The Google App's New Voice

NAT: One more time.

LO: One more time.

NAT: Hi, I'm Nat.

LO: And I'm Lo.

NAT: And this is Nat and Lo's 20% Project,

where we go around Google learning about all

the stuff we're curious about.

LO: And today, we're going behind the scenes

of the new Google Voice.

NAT: Which is not Lo.

LO: Mm-mm.

So a few years ago, Google added Voice Search as one

of the ways you can search for something.

And if you've ever tried it out--

NAT: OK, Google.

How tall is an elephant?

GOOGLE VOICE: African elephant has the height of 11 feet.

NAT: You've probably noticed that computer

voice that talks back to you.

LO: We got word that there is a team at Google creating

a new voice for the Google App.

And we got really excited to learn, how do you actually

create a computer voice.

NAT: So we got into the recording studio

and met James, the voice coach, and Erica, a linguist,

and the new voice talent.

LO: So this is silly.

VOICE TALENT: Yeah, this is totally silly.

So you guys are on camera.

And I don't have to seen.

NAT: We're invading your home.

VOICE TALENT: I love it.

NAT: When was the first text-to-speech made?

ERICA: The main thing that we think of as speech synthesis

mostly started in the 80s.

SPEAK & SPELL: Press Spell to begin.

NAT: Back then, they were using an approach that was completely

computer generated.

But now, how text-to-speech voices are typically made

is that a person records thousands and thousands

of sentences.

And then out of all those sentences

and all the sounds that they contain,

magically, a voice is made.

ERICA: When we do speech synthesis, what we're doing

is stringing together units of sound

to combine them in new ways to make new speech.

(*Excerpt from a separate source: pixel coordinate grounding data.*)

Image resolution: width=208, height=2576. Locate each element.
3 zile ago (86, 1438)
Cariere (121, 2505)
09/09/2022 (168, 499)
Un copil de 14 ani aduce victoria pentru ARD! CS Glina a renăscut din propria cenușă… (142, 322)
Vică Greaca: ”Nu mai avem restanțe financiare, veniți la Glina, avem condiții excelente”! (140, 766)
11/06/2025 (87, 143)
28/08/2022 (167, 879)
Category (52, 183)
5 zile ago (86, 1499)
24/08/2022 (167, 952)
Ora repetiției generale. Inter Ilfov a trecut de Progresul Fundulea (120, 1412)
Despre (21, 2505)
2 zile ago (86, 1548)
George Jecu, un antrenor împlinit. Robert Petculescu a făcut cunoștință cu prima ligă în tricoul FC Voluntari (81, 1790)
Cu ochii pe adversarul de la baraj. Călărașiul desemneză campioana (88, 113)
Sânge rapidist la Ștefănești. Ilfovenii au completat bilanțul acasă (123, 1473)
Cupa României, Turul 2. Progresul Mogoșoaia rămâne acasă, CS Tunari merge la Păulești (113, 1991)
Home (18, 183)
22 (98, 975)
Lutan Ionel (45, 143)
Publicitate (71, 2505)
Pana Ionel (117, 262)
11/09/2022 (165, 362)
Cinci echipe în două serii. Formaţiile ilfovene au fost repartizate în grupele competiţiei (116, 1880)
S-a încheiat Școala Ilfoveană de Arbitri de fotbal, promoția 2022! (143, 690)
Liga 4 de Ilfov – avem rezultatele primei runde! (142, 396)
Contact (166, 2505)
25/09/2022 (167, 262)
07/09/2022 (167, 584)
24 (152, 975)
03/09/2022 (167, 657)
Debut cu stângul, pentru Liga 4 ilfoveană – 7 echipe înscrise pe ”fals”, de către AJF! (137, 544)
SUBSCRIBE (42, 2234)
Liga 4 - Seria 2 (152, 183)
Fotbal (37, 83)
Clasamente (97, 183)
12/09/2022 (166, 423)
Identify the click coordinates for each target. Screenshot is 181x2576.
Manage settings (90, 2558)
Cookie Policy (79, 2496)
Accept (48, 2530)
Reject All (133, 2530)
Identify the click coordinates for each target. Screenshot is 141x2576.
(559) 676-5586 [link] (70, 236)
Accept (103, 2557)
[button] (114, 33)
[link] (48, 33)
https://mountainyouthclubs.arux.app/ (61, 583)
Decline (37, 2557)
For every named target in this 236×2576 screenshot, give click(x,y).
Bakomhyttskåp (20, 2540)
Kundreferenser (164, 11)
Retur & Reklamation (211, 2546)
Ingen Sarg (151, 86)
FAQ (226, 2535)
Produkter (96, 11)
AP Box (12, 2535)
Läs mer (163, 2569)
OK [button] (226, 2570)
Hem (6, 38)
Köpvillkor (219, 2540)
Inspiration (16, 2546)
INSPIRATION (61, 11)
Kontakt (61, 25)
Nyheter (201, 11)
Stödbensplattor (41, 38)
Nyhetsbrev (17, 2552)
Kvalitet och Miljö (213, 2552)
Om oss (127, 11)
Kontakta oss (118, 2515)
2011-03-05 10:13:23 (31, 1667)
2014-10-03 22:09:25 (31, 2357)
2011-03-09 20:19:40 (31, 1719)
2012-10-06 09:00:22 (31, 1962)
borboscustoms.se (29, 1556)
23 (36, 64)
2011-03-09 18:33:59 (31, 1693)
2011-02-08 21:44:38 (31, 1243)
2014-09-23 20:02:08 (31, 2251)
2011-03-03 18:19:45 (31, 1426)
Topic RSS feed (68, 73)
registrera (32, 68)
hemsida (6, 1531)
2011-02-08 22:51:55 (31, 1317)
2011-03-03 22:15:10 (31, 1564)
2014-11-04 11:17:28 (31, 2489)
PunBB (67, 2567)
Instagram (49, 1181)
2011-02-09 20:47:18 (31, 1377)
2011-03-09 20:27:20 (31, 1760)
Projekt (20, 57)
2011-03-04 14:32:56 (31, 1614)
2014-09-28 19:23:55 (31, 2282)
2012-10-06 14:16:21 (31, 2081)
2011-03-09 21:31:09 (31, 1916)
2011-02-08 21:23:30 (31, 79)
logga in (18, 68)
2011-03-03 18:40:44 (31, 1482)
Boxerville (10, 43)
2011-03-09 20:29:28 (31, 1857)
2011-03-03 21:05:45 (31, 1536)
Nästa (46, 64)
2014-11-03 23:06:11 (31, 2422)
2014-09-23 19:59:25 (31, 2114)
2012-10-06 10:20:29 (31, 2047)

LO: Units of sound can be phonemes.

ERICA: The smallest unit of sound

that distinguishes meaning.

So from stack to slack, suddenly,

it's a completely different word.

You've changed the meaning just by swapping

one sound for another.

LO: Phones.

JAMES: I can think of eight kinds of T, eight flavors of T

in English.

Those are phones.



So you see the paper move when I said the T.

But what happens if I put an S before top?

Stop, stop.

NAT: And diphones.

ERICA: It's essentially the transition

from one sound to another.

JAMES: What is the sound of an S before W.

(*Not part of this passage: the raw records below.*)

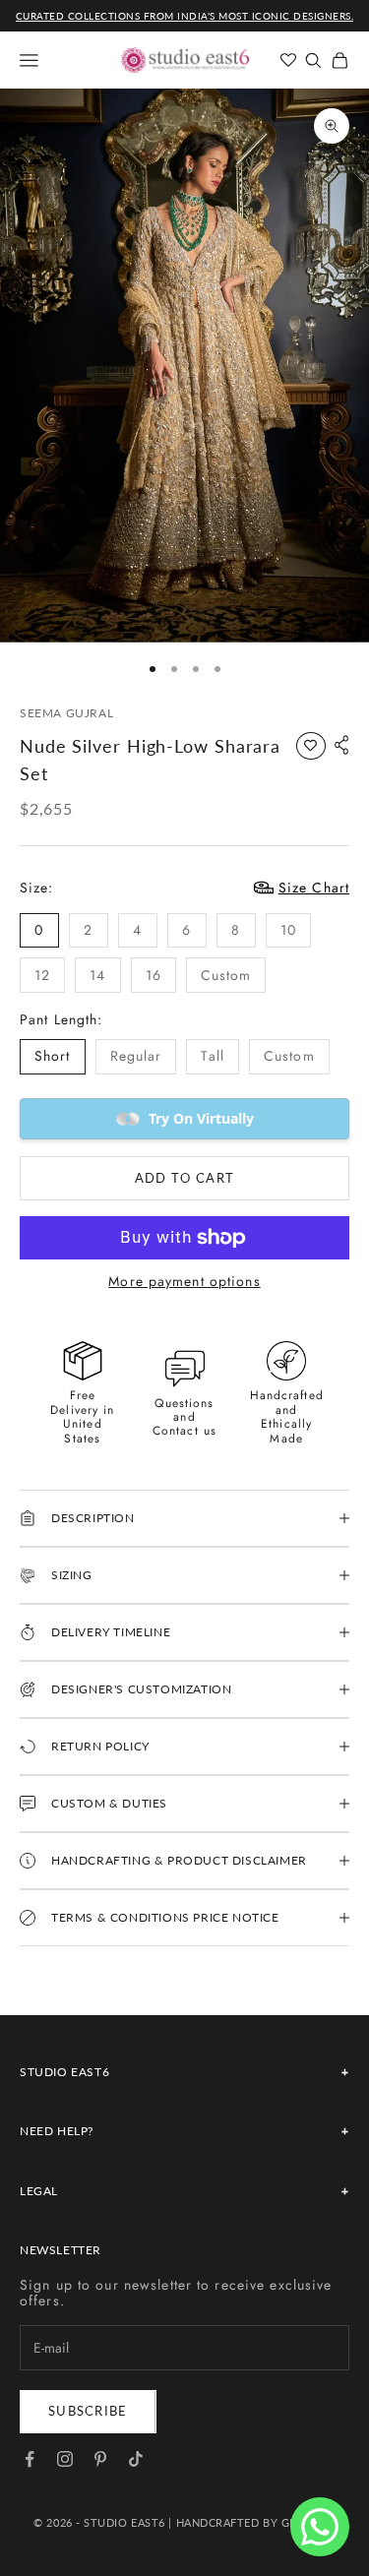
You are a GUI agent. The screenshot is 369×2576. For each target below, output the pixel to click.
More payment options (184, 1281)
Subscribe (88, 2411)
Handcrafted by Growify (256, 2522)
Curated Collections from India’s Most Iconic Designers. (185, 16)
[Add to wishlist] (311, 746)
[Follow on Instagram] (65, 2459)
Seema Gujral (66, 712)
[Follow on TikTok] (136, 2459)
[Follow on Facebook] (29, 2459)
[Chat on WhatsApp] (319, 2526)
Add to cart (184, 1178)
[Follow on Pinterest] (100, 2459)
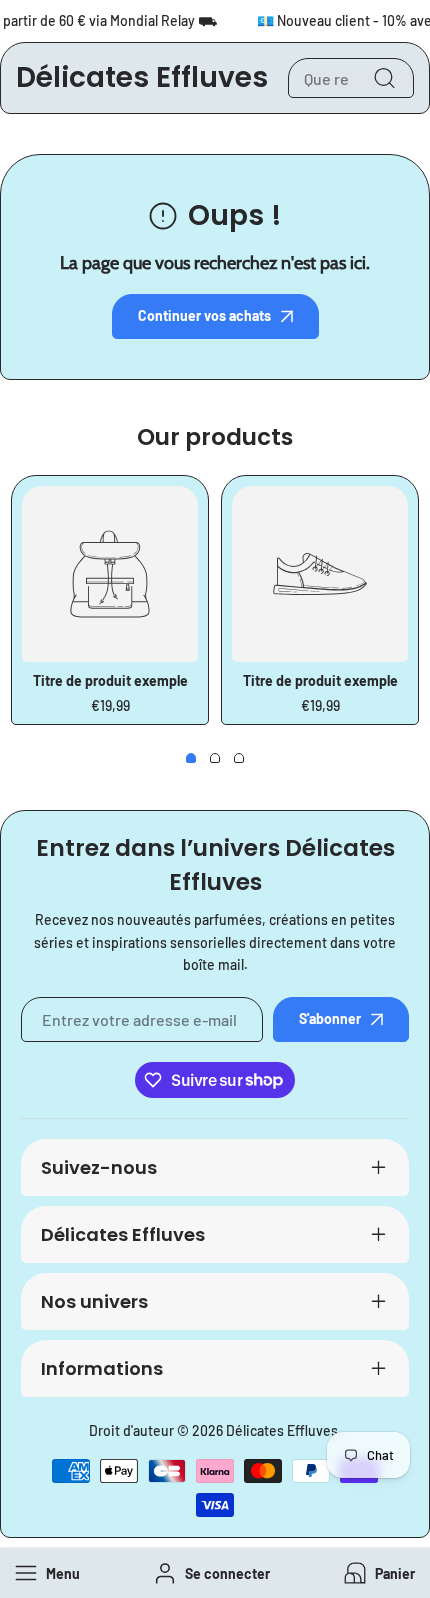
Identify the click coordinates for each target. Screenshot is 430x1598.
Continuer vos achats (204, 315)
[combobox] (351, 78)
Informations (102, 1368)
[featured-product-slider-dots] (191, 758)
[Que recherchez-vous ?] (384, 78)
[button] (377, 1573)
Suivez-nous (99, 1167)
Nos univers (94, 1301)
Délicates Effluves (123, 1234)
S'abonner (330, 1018)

What's the sound of an S before an I?

What's the sound of a T at the beginning of a word?

LO: Erica and James told us that the bulk of these recordings

are for getting good diphone coverage

because these transitionary sounds are

really fundamental to how speech works.

So once you're done and happy with what you have, then

what happens?

ERICA: Then the recordings are stored in a database.

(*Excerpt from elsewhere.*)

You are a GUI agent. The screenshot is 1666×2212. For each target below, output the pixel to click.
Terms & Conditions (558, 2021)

JAMES: Any content that hasn't been pre-recorded would

have to be stitched together.

ERICA: It's essentially a search problem.

It'll be like, OK, I need to put this sound with this sound

with this sound.

Let me look through the recordings,

and then stitches them all together into smooth speech.

LO: Synthesized speech can be great at taking

text and turning it into speech on the fly.

But it can end up sounding a bit robotic.

NAT: So probably one of the biggest reasons

that the team is creating a new voice

is to do more detailed recordings that will add more

nuance to how the voice sounds.

VOICE TALENT: A typical grilled cheese sandwich

made with two slices of white bread,

margarine, and 26 grams of processed American or cheddar

cheese contains 291 calories.

JAMES: I think my favorite part is sandwich.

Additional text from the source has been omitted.